The Albert Dock Seamen's Hospital was opened in 1890 as a branch of the Dreadnought Seamen's Hospital, Greenwich. The London School of Tropical Medicine was established here in October 1899, by Sir Patrick Manson, and remained there until moving to Euston in February 1920.

In 1919 the dedicated Hospital for Tropical Diseases (HTD) was set up by the Seamen's Hospital Society in the Endsleigh Palace Hotel, 25 Gordon Street (near Euston Square in central London). This was evacuated at the start of the Second World War back to the Dreadnought Hospital in Greenwich. The HTD moved temporarily to 23 Devonshire Street in 1947, before being reestablished under the newly formed NHS in 1951 at the site of the St Pancras Hospital in Camden. The HTD moved again in 1998 to new purpose-built premises within part of the University College Hospitals London NHS Trust.

Meanwhile, the in-patient Dreadnought Seamen's Hospital continued at Greenwich until its closure in 1986, with special services for seamen and their families then provided by the 'Dreadnought Unit' at St Thomas's Hospital in Lambeth.
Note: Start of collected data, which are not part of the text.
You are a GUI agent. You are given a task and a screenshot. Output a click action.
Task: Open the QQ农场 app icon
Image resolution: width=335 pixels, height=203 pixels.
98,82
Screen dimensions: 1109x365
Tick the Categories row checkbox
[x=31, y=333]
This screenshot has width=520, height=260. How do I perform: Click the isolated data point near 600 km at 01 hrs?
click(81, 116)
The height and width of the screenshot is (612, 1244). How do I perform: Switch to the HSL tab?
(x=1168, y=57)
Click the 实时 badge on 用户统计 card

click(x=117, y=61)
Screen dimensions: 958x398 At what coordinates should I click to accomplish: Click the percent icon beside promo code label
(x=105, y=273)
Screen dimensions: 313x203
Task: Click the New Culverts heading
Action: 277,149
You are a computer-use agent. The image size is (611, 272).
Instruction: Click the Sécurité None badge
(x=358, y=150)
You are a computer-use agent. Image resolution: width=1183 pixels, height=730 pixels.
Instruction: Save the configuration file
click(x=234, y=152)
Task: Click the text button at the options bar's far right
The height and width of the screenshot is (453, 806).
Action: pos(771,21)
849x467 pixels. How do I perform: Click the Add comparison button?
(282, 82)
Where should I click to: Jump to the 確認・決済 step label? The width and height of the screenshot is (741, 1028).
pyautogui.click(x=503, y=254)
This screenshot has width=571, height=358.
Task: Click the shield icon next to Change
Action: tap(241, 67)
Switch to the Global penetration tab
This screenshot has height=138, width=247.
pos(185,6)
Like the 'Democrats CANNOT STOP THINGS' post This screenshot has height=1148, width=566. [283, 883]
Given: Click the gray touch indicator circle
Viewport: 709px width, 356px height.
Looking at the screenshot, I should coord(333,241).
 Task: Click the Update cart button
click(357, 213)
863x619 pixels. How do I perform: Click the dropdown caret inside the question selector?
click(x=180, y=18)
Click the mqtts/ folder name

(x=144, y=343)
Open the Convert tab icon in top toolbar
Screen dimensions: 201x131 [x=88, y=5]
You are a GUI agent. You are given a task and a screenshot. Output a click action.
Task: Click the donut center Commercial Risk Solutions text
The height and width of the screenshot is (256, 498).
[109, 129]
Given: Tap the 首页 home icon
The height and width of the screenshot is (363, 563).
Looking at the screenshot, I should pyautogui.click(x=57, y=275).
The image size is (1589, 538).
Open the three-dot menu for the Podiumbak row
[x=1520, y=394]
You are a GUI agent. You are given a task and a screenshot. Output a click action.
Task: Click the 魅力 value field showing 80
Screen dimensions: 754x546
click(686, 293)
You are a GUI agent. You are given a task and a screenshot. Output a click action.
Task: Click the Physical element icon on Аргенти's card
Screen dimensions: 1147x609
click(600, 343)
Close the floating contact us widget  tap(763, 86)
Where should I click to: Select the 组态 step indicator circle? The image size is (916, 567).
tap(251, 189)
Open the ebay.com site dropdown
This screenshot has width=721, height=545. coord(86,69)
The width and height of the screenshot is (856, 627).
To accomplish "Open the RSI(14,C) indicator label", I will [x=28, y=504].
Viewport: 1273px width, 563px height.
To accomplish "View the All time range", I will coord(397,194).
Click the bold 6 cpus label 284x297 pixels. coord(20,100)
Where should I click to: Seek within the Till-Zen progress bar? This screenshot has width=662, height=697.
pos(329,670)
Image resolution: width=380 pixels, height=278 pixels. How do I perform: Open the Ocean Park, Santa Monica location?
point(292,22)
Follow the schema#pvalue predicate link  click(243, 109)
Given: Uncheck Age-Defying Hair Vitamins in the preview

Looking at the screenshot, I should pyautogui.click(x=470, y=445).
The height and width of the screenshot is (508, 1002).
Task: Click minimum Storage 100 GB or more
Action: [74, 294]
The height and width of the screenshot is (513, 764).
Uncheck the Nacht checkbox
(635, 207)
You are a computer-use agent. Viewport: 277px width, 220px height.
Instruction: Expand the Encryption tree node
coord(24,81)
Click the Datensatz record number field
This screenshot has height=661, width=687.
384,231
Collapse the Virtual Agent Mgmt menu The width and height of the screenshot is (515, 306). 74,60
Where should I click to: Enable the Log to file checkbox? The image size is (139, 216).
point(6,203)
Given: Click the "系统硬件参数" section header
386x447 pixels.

This originally consisted of two 28-bed 'Dreadnought wards', but nowadays Dreadnought patients are treated according to clinical need and so are placed in the ward most suitable for their medical condition. Since the formation of the NHS, the Dreadnought Hospital/Unit has been funded by central government with money separate from other NHS trust funds.

The Society opened the Angas Convalescent Home in Cudham, Kent, in 1918. The building it occupied was previously the property of Mrs. L.G. Angas until she donated to the Society. The Home opened with 30 beds but it was extended so there was enough space to host 42 patients by 1924. In 1930, it was reported that 472 patients had been treated there that year. The Home also held annual garden fête.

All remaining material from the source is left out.